A HECM to HECM refinance (also known as a H2H Refi), occurs when the borrower is paying off an existing HECM with a new HECM.

These reverse mortgages are a little different from traditional HECMs that pay off existing forward liens. In fact, the National Reverse Mortgage Lenders Association (NRMLA) has issued updated guidelines to prevent “loan flipping” or “churning”, a practice where a loan originator repeatedly refinances an existing HECM borrower with no bona fide advantage to the borrower.

That said, there are several reasons why someone would want to refinance their reverse mortgage.

Why would someone refinance their HECM anyway?

Firstly, it’s not for everyone. The HECMs with Adjustable Rate Mortgages (HECM ARMs) have a built-in disincentive to refinance – the borrower’s net principal limit (how much they can borrow) continues to grow over time. This means that homeowners who have not borrowed all of their available funds have a growing line-of-credit that often makes refinancing unnecessary.

However, there are many reasons why a current reverse mortgage client may want to refinance into a new one. Here are just a few:

  • A homeowner who is recently married may want his/her new spouse added to title and be listed on the note. With a H2H Refi, the new spouse would have additional protection that the reverse mortgage offers.
  • Property values may have increased, offering the homeowner additional funds.
  • A H2H Refi may be needed if the homeowner wishes to change loan programs (Fixed Rate or ARM), or if they wish to reduce their interest rate.
  • One additional reason for a H2H Refi is that prior to 2008, many homes were capped by FHA county lending limits that reduced the amount of funds available for higher-priced homes. In 2008, the Housing and Economic Recovery Act (HERA) established a higher national lending limit of $417,000 and it is now up to $636,150. For this reason, homeowners with higher-valued homes who obtained their HECMs more than 6 years ago, might find the program even more attractive today.

What is the IMIP Credit?

Another advantage of a HECM to HECM refinance is that the borrower should get a CREDIT for the amount of Initial Mortgage Insurance Premium (IMIP) they paid on their last transaction. This happens regardless of how long it has been since their previous closing.
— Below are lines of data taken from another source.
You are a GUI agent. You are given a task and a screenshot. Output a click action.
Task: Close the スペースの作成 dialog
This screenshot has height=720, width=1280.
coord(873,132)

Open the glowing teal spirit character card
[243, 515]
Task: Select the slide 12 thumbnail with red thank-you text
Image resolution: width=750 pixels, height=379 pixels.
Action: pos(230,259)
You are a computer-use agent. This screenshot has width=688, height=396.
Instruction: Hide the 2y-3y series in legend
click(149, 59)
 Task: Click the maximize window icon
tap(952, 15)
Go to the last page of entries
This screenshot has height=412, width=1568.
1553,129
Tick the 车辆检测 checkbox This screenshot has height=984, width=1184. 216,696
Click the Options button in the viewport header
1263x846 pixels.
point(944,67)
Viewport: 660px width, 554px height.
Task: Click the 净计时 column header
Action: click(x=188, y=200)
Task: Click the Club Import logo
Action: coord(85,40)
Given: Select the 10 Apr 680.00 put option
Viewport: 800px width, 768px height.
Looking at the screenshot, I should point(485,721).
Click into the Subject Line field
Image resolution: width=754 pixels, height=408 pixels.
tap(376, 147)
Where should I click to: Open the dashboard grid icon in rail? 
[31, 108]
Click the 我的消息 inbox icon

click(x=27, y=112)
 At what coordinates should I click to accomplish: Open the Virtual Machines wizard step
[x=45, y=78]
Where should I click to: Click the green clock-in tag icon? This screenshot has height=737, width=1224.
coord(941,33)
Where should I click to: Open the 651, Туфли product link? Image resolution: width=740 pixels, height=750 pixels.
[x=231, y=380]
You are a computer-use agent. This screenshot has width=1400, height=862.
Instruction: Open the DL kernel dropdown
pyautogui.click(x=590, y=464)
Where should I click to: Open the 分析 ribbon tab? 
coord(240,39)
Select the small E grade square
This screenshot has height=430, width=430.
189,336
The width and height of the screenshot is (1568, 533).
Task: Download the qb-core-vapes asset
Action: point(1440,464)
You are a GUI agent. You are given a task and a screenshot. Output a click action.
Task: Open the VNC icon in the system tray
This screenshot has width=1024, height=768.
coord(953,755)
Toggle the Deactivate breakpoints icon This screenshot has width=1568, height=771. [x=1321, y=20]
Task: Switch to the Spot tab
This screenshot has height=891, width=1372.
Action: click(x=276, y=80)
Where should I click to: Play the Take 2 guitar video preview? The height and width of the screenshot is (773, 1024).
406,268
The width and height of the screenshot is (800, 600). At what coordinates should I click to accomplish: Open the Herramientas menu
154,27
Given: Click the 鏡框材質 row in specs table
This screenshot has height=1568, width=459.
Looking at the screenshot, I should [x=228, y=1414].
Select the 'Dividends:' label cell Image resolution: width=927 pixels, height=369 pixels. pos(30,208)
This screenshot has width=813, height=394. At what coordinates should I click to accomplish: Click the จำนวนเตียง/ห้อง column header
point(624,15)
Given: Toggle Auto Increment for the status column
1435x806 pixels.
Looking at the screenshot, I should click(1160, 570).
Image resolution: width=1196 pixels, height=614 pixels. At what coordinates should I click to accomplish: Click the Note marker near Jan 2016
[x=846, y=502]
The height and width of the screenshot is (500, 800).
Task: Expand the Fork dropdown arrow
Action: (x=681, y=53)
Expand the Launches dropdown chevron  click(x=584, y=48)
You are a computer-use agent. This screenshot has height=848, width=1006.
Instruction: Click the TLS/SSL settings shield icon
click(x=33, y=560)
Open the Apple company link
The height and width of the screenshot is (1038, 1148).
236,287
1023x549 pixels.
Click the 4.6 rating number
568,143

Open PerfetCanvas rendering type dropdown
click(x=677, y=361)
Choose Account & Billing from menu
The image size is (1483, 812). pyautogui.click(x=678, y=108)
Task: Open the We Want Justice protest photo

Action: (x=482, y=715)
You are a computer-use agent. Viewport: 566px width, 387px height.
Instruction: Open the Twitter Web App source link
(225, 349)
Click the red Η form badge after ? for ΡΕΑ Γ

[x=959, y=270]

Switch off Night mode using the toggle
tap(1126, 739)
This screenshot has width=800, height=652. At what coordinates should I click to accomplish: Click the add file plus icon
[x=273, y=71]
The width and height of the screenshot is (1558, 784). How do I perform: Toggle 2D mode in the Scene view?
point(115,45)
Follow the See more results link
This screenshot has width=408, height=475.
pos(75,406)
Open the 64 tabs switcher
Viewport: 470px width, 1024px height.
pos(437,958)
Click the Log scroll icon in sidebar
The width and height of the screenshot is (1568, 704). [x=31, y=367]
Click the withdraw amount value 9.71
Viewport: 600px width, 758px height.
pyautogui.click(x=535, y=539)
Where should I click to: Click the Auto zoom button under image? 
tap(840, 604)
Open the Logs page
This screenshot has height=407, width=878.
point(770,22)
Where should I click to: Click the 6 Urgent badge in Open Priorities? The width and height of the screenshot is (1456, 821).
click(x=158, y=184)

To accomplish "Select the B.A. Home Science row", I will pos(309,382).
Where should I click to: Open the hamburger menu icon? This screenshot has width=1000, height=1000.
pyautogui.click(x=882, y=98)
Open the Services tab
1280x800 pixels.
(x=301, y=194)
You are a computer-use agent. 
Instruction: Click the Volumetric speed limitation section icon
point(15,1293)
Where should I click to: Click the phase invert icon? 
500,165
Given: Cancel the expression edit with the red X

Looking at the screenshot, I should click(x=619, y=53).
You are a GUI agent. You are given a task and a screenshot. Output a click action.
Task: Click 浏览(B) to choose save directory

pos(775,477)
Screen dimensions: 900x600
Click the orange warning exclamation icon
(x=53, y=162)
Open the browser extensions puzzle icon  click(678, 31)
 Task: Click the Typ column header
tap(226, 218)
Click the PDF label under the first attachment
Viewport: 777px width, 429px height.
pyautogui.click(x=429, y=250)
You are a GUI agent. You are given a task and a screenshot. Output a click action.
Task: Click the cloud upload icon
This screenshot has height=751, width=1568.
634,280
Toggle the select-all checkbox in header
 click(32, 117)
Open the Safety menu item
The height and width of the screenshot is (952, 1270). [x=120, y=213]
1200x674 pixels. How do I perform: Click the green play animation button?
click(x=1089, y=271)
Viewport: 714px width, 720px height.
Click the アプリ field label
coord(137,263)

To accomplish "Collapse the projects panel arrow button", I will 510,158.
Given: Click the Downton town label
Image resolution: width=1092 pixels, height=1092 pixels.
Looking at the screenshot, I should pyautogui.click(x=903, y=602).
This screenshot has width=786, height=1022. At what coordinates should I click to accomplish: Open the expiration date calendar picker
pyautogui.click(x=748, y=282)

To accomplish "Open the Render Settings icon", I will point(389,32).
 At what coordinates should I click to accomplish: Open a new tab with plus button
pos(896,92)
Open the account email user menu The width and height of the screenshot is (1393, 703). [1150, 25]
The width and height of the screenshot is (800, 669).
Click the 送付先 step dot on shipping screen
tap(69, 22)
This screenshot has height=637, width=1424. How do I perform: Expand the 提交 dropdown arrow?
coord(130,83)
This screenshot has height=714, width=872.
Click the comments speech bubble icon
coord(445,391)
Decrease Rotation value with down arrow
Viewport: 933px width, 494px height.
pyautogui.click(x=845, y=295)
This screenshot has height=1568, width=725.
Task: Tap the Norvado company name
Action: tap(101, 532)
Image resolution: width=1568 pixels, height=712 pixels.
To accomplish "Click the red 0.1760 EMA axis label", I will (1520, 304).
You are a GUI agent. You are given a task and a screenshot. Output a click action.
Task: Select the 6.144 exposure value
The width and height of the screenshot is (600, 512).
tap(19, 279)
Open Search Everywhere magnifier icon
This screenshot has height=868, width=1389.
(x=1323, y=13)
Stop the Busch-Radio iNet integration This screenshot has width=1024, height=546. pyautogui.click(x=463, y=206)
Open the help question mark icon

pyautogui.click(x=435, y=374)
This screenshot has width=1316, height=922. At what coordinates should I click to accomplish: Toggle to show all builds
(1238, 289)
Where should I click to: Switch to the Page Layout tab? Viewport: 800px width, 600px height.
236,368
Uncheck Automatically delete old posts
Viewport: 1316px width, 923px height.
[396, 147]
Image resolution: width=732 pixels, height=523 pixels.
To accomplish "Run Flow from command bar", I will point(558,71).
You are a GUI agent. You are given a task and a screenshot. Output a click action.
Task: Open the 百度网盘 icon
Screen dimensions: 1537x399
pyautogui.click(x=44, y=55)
This means that the closing costs could be substantially less than they were when the first HECM was obtained.

Are there updated guidelines?

  • There is an 18 Month seasoning requirement. The new FHA case number shall be no sooner than 18 months from the date of the prior closing.
  • There must be a “bona fide advantage” to the consumer. This means that the refinance will need to originate from a written request to add a family member to the loan, OR the following 2 tests must be passed:
    1. The increase in principal limit must be at least 5X the costs of the transaction. For example, a loan with $5,000 in closing costs must produce an increase in principal limit of at least $25,000.
    2. The available benefit amount from the refinance must be at least 5% of the borrower’s principal limit. For example, a borrower with a $200,000 NEW Principal Limit must have at least $10,000 in funds generated by the refinance. These available funds, also known as “Net Principal Limit”, may be drawn at closing, held in a Line-of-Credit, or distributed over time in the form of monthly payments.

How do I proceed with a H2H Refi?

In addition to repeating the HECM reverse mortgage counseling class, the borrower(s) will need to obtain a “HECM Servicer Refi Worksheet.” This document from their current mortgage servicer will show their original Maximum Claim Amount (MCA), how much they paid in Initial Mortgage Insurance (IMIP), and the date of their last transaction. Keep in mind, prior to 2009 there were county lending limits in place. Therefore, their appraised value may have been much higher than their MCA.